Purpose: : To investigate the feasibility of transfecting brain-derived neurotrophic factor (BDNF) gene into retinal pigment epithelium (RPE) cells and retinal ganglion cells (RGCs) in vivo by electroporation for preventing photoreceptor degeneration in the Royal College Surgeons (RCS) rats of retinitis pigmentosa.

Methods: : The BDNF-GFP fusion expression plasmid was constructed, and then transferred into the RPE cells or RGCs of RCS rats by subretinal or intravitreal injection routes followed by in vivo electroporation. The expression of BNDF mRNA and protein were detected by reverse transcription polymerase chain reaction technique (RT-PCR) and Western immunoblot analysis. The number of surviving photorecptors was counted and the TdT-dUTP terminal nick-end labeling (TUNEL) method was used to detect the apoptosis of the retinal cells at different time points after introduction of BDNF plasmid.
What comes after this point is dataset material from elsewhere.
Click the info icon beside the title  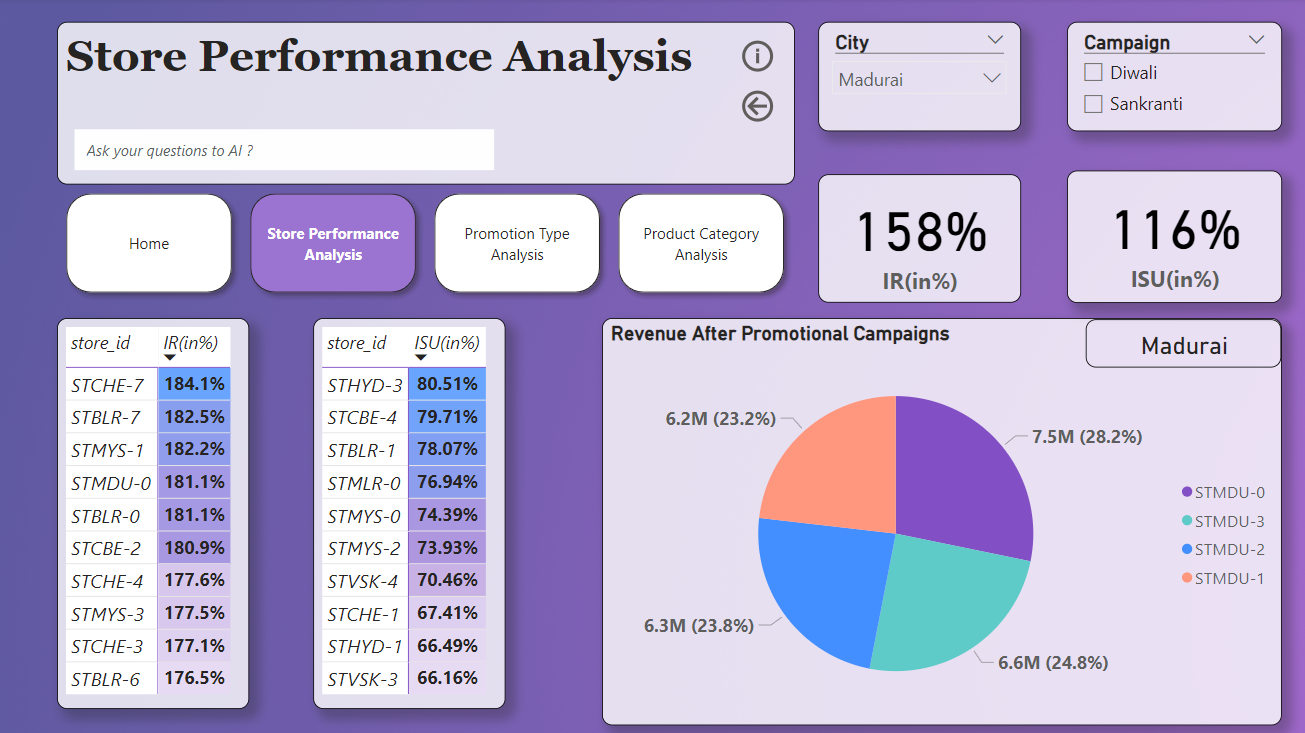[757, 57]
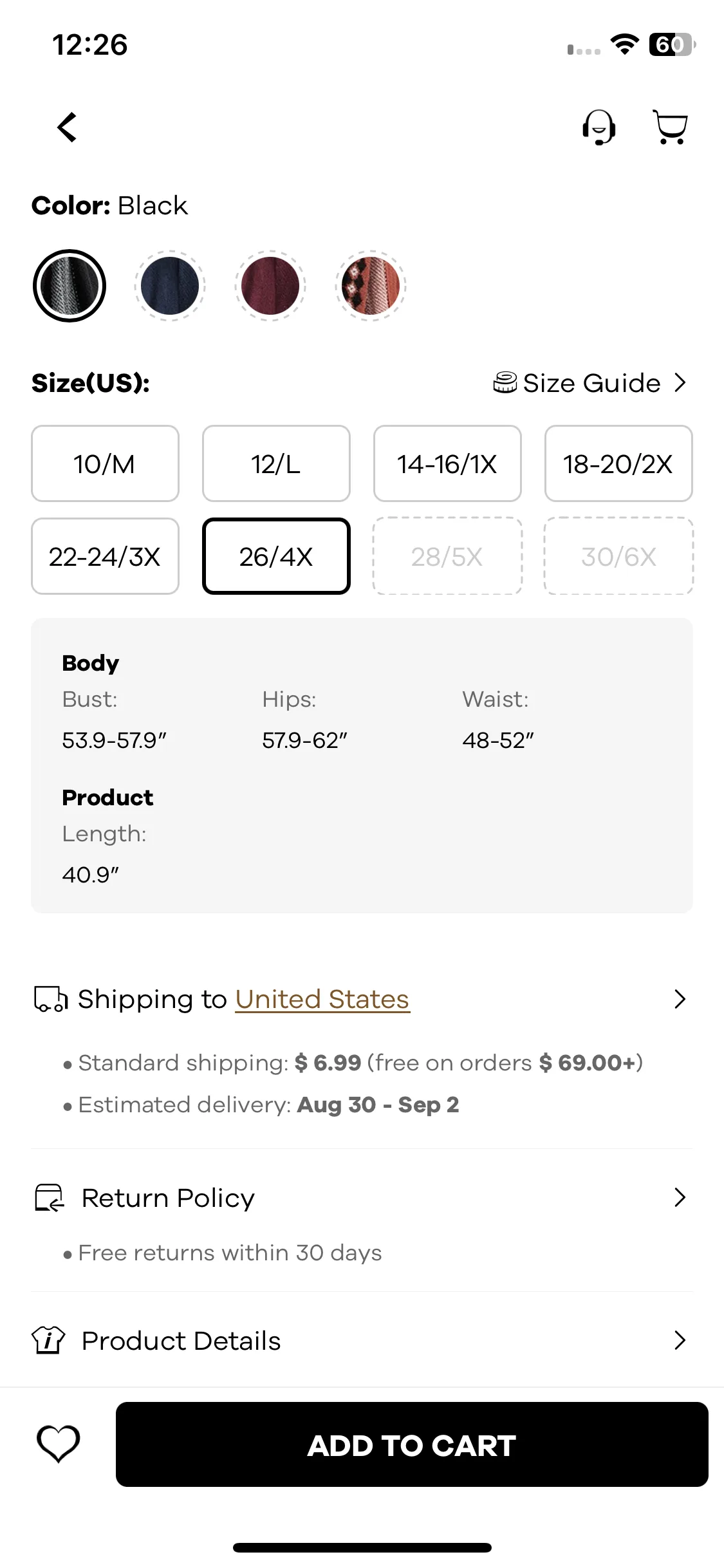The image size is (724, 1568).
Task: Tap the measuring tape Size Guide icon
Action: click(x=505, y=382)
Results: : After the electrointroduction, treated eyes showed a significantly higher number of rescued photoreceptors,and a lower number of TUNEL-positive photorecptors than the control ones at various time points, especially in the group of both RPE cells and RGCs were transfected with BDNF plasmid.

Conclusions: : These findings provide evidence that electroporation is an effective method for transferring genes into RPE cells and RGCs and rescue of photorecptros in RCS rats can be achieved by BDNF gene transfection with in vivo electroporation.